| Exercise brief |
Among the entries below, please repeat exactly and only the lines from the line containing "The image size is (868, 475)." to the line containing "Viewport: 840px width, 634px height.", both lines included.

[Start of Attachment]

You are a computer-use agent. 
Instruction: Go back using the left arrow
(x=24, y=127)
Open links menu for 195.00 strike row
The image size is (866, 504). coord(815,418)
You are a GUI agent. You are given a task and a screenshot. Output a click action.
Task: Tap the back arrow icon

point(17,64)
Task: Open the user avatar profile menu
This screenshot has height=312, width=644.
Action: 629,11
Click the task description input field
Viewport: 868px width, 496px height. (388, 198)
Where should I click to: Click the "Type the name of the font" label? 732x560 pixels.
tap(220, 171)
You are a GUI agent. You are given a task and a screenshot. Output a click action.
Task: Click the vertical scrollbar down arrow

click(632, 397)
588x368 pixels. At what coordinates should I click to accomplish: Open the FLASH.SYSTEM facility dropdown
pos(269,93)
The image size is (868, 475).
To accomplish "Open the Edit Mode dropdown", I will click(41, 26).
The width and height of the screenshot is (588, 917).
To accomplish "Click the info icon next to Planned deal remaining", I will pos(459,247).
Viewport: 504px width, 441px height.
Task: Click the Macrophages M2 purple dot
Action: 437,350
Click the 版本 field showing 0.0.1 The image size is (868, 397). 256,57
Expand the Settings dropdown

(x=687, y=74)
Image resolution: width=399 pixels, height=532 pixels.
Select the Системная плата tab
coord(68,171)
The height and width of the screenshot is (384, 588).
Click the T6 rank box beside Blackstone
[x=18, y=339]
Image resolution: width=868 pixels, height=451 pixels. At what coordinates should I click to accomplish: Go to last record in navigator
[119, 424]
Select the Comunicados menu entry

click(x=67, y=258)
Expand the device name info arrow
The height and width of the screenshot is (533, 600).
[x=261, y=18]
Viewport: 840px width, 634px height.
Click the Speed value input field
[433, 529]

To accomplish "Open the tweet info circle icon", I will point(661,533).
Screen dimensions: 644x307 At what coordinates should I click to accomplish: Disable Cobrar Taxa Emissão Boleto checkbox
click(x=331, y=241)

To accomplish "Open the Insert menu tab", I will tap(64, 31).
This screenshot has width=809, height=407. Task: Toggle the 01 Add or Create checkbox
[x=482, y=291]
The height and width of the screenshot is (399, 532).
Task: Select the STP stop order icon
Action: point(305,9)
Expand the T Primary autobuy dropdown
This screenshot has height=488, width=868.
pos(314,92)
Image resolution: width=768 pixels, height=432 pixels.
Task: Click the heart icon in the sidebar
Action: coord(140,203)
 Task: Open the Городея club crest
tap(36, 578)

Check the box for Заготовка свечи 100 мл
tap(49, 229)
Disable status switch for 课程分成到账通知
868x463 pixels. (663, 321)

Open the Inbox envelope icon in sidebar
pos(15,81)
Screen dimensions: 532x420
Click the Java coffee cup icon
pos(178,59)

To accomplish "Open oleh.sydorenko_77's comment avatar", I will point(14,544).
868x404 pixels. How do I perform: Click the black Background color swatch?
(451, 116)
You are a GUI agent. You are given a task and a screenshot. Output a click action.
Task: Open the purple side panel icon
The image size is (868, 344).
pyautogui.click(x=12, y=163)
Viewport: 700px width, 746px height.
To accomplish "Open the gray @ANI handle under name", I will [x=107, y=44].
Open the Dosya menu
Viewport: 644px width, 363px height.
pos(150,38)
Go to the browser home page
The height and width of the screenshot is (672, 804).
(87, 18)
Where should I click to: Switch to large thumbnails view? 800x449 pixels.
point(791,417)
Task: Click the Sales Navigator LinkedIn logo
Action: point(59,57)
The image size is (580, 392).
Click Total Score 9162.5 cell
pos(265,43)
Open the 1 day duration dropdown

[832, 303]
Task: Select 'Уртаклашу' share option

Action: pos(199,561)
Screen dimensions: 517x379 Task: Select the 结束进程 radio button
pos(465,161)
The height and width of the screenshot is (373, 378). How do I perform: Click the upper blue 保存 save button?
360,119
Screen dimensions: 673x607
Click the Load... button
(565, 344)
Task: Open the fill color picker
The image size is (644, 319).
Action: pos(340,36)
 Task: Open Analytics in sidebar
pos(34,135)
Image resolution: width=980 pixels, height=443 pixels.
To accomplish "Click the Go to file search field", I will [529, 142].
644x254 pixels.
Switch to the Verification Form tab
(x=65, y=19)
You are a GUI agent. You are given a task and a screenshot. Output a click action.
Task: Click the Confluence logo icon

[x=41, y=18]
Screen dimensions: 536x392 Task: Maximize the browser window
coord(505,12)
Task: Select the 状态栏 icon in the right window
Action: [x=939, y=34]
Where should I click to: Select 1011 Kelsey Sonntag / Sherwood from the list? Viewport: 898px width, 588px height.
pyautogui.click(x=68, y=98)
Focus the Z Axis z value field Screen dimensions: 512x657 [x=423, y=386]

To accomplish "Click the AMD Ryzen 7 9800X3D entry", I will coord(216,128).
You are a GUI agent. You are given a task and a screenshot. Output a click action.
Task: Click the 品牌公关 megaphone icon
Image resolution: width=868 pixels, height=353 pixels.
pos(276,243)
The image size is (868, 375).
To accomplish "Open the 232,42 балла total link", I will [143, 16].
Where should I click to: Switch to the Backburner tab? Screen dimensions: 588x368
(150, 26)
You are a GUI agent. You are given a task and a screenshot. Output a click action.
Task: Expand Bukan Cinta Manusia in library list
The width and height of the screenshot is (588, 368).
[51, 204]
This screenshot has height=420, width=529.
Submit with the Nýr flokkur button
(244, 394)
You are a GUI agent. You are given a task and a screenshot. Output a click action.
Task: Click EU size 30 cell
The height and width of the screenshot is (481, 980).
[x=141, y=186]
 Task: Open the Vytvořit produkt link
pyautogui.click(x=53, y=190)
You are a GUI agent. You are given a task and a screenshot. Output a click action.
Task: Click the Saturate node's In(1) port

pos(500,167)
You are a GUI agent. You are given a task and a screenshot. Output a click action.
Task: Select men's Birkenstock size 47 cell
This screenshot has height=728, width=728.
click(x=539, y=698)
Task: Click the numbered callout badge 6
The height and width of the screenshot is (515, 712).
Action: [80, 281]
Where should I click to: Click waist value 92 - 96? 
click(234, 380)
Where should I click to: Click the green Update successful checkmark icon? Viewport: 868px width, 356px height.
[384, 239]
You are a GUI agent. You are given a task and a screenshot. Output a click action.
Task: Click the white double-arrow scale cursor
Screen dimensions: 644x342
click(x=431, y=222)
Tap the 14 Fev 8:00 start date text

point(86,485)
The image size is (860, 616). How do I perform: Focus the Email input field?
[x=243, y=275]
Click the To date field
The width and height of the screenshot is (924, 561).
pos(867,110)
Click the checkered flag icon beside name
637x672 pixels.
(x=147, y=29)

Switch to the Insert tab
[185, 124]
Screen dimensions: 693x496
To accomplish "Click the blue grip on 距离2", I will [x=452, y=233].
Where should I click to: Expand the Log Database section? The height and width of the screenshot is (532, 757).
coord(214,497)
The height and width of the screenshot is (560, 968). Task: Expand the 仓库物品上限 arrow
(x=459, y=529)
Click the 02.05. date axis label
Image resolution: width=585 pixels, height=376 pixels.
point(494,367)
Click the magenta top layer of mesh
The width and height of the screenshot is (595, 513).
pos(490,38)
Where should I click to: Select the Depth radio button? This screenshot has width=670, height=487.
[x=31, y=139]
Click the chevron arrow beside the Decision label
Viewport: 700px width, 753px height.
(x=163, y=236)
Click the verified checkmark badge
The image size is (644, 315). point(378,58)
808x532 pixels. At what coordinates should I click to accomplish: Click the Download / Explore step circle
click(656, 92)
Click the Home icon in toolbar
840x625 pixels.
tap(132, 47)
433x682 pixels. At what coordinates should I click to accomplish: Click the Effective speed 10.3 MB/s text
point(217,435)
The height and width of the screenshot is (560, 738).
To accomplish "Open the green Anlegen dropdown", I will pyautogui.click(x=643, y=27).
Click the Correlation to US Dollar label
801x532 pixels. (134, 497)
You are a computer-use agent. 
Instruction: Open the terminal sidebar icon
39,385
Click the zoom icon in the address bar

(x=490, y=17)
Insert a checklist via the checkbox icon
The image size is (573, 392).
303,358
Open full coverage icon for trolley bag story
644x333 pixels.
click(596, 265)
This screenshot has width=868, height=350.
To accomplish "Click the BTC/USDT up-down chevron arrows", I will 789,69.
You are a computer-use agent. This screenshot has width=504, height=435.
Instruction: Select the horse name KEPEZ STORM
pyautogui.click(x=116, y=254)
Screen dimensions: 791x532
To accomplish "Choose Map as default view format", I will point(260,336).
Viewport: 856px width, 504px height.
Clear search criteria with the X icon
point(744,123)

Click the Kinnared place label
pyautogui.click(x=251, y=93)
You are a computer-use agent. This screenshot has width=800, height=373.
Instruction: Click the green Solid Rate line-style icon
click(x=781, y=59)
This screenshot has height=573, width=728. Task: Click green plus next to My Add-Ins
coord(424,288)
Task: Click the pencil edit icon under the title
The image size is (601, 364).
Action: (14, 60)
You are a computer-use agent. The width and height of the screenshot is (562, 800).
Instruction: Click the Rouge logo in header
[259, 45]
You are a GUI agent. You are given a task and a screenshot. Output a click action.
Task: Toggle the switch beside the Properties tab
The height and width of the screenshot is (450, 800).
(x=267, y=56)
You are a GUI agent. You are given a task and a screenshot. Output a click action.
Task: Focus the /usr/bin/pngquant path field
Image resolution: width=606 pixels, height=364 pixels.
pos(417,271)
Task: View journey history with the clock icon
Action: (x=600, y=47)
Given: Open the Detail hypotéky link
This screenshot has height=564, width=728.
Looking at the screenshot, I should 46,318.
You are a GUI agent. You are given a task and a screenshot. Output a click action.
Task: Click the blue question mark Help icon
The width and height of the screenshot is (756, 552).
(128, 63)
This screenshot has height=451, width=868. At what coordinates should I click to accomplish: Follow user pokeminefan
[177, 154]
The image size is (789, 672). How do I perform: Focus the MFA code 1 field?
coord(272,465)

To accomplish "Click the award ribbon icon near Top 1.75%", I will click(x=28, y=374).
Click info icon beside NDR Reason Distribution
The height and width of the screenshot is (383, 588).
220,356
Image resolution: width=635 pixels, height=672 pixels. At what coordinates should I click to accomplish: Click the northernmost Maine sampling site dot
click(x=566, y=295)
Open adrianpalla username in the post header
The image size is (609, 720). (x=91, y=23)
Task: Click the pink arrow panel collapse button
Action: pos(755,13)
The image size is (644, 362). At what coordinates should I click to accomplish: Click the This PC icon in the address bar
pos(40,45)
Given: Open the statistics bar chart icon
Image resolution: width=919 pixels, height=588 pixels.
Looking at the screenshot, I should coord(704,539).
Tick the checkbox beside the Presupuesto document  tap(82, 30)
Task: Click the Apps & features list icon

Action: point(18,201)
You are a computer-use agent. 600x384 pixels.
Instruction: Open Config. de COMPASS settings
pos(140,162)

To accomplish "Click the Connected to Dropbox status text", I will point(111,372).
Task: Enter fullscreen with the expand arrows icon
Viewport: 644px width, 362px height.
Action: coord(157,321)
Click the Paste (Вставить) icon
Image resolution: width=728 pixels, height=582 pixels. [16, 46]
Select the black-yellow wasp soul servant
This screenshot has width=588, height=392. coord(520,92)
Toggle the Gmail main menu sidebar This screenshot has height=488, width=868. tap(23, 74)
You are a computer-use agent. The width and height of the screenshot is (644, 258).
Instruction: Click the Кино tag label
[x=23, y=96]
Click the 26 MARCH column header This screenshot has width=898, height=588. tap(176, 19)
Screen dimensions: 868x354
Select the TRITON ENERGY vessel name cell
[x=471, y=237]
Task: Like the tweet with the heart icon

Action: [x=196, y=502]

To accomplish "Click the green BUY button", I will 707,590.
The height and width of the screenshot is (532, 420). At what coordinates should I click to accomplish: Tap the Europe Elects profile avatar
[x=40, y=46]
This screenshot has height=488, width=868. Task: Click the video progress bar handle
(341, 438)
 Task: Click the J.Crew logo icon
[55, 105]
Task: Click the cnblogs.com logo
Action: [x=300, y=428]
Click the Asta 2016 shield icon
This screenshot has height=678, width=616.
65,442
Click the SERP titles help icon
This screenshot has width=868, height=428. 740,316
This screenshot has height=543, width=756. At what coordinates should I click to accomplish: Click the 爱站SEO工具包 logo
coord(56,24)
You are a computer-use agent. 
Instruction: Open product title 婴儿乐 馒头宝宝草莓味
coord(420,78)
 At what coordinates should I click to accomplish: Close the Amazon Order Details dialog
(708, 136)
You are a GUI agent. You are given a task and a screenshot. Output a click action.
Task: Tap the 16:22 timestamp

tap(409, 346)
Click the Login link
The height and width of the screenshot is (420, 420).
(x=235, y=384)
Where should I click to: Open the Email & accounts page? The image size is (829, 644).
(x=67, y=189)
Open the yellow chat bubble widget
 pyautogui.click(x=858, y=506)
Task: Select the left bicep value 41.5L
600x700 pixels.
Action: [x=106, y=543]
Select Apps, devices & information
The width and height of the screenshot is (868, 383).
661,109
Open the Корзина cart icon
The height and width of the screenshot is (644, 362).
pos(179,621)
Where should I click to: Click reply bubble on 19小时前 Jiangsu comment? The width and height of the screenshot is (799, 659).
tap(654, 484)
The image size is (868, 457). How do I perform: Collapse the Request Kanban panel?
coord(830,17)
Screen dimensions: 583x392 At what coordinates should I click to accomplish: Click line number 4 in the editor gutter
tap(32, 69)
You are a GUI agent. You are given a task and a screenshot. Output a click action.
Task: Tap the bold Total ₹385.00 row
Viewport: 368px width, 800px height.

[End of Attachment]

| Answer box |
The image size is (868, 475).
To accomplish "Open the Edit Mode dropdown", I will click(41, 26).
The width and height of the screenshot is (588, 917).
To accomplish "Click the info icon next to Planned deal remaining", I will pos(459,247).
Viewport: 504px width, 441px height.
Task: Click the Macrophages M2 purple dot
Action: 437,350
Click the 版本 field showing 0.0.1 The image size is (868, 397). 256,57
Expand the Settings dropdown

(x=687, y=74)
Image resolution: width=399 pixels, height=532 pixels.
Select the Системная плата tab
coord(68,171)
The height and width of the screenshot is (384, 588).
Click the T6 rank box beside Blackstone
[x=18, y=339]
Image resolution: width=868 pixels, height=451 pixels. At what coordinates should I click to accomplish: Go to last record in navigator
[119, 424]
Select the Comunicados menu entry

click(x=67, y=258)
Expand the device name info arrow
The height and width of the screenshot is (533, 600).
[x=261, y=18]
Viewport: 840px width, 634px height.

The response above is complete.